Los cambios de temperatura, el frío, el viento tienen un efecto nefasto sobre nuestra piel. Sin embargo es posible cuidar de nuestro rostro con esta simple mascarilla casera que, en los meses de frío, nos ayudará a seguir luciendo una piel cuidada.

Con esta mascarilla casera conseguiremos nutrir e hidratar la piel en profundidad, además de conseguir un aspecto más joven.

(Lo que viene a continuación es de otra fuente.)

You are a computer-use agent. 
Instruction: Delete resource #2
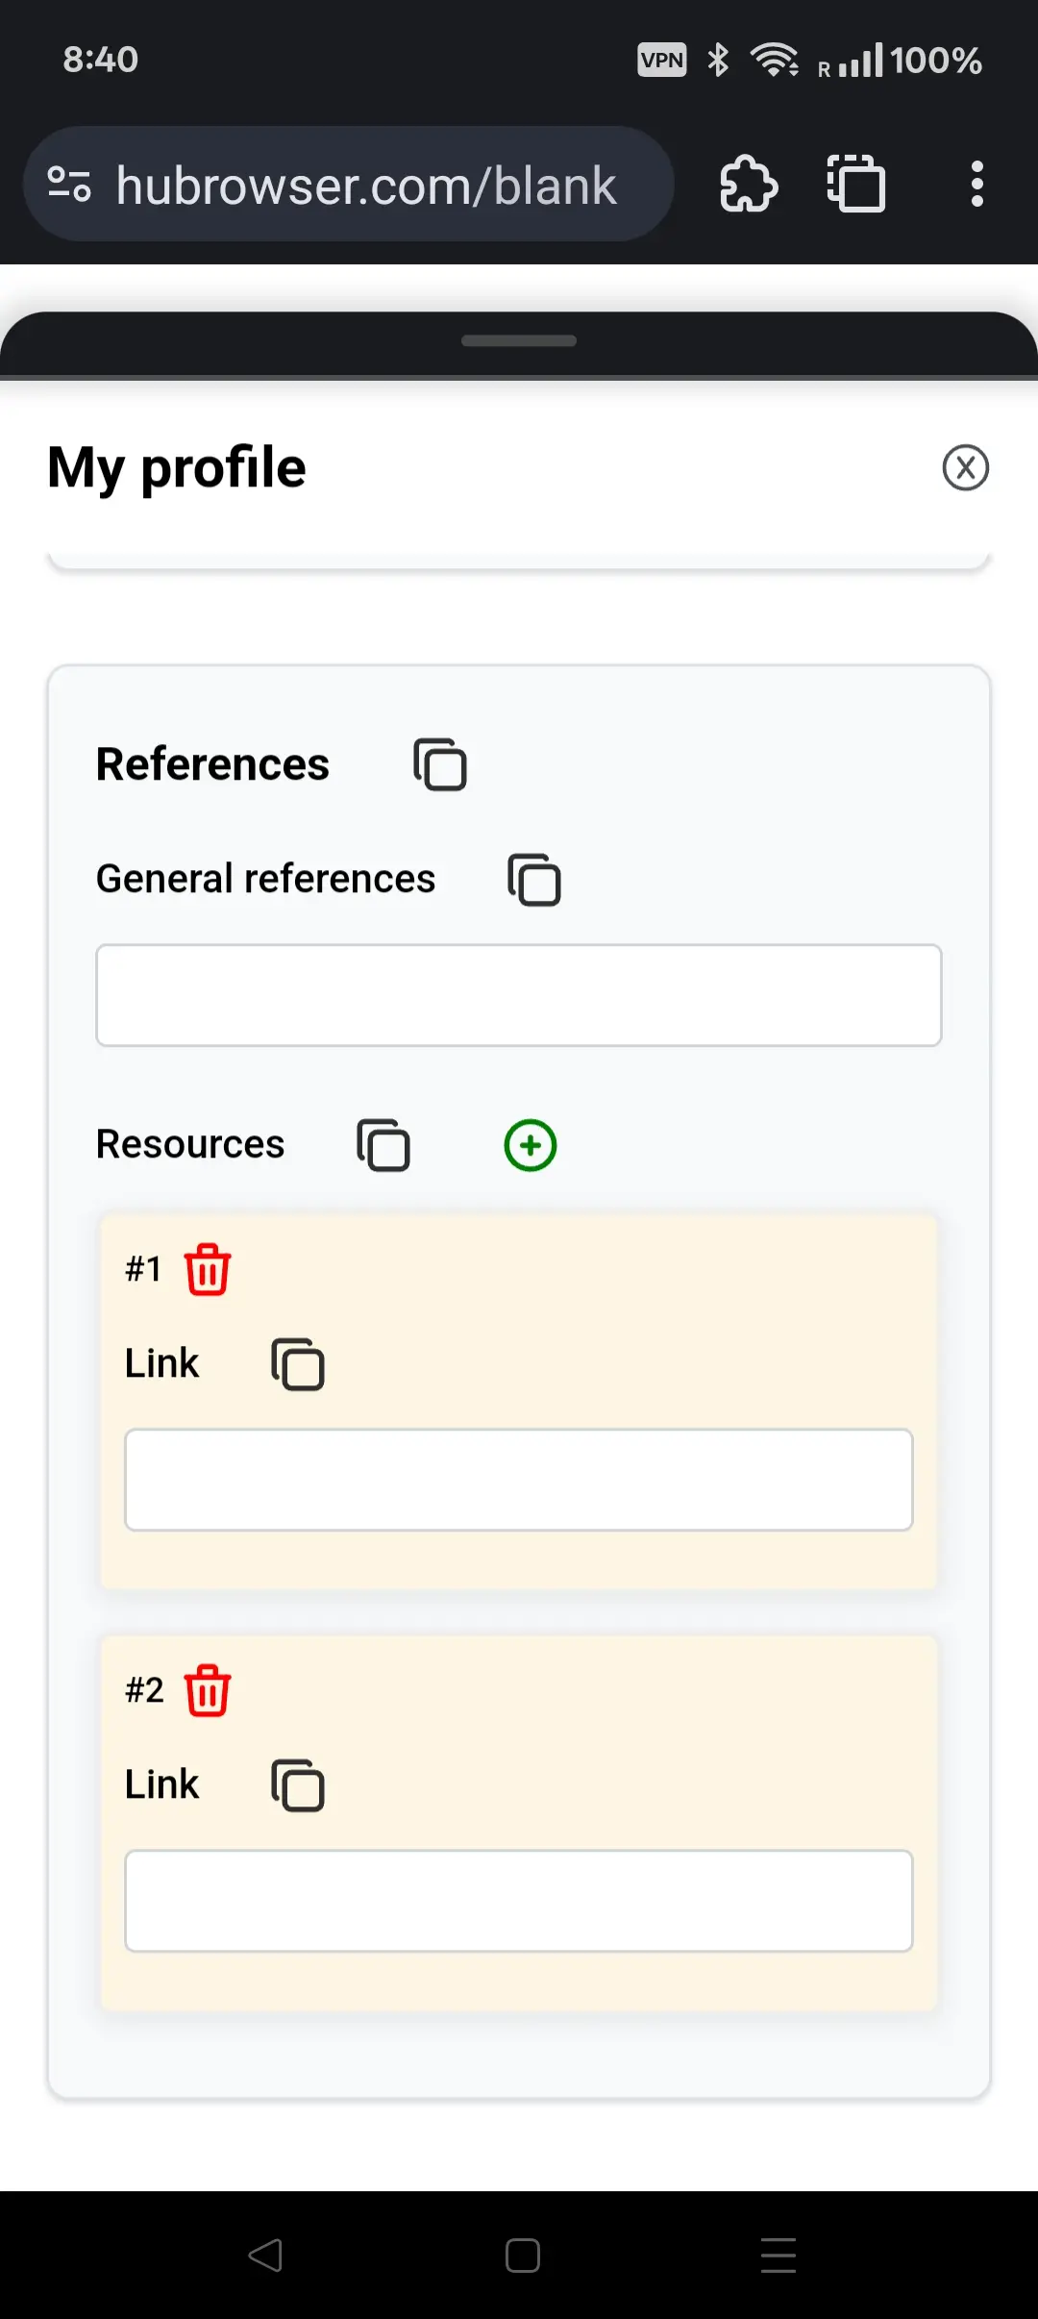pyautogui.click(x=208, y=1691)
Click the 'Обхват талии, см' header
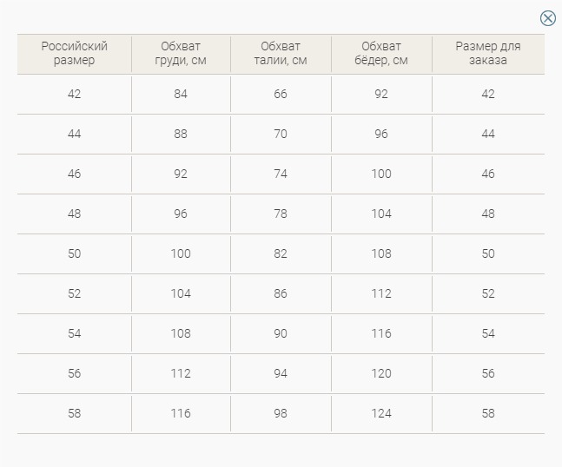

Para prepararla necesitaremos:

  • 1 manzana
  • Miel
  • Yogurt blanco natural
  • Aceite de oliva

Estamos en plena temporada de manzanas, así que vamos a aprovechar al máximo sus beneficios: tienen un alto porcentaje de antioxidantes, que nos ayudarán a rejuvenecer nuestra piel y a reducir las arrugas.

Para preparar nuestra mascarilla casera tendremos que pelar la manzana y cocerla en abundante agua. Una vez tibia, la trituramos e incorporamos el aceite de oliva y la miel. Según la textura que tenga, añadiremos una o dos cucharadas de yogurt natural para que la mascarilla sea más fácil de extender.

Con la ayuda de un pincel la aplicaremos sobre la piel limpia de rostro y cuello y dejaremos actuar unos 15 – 20 minutos. Retiraremos con agua tibia y la ayuda de una toalla, y a continuación aplicaremos una crema hidratante. Este tratamiento se puede repetir una vez por semana: los resultados serán visibles enseguida.

Y acerca del agua que has utilizado para hervir la manzana, no la tires: hiérvela un poco más con toque de canela, cuélala y tómatela. Aporta energía, ayuda a relajarse y combate la retención de líquidos. ¡Aquí no se desperdicia nada!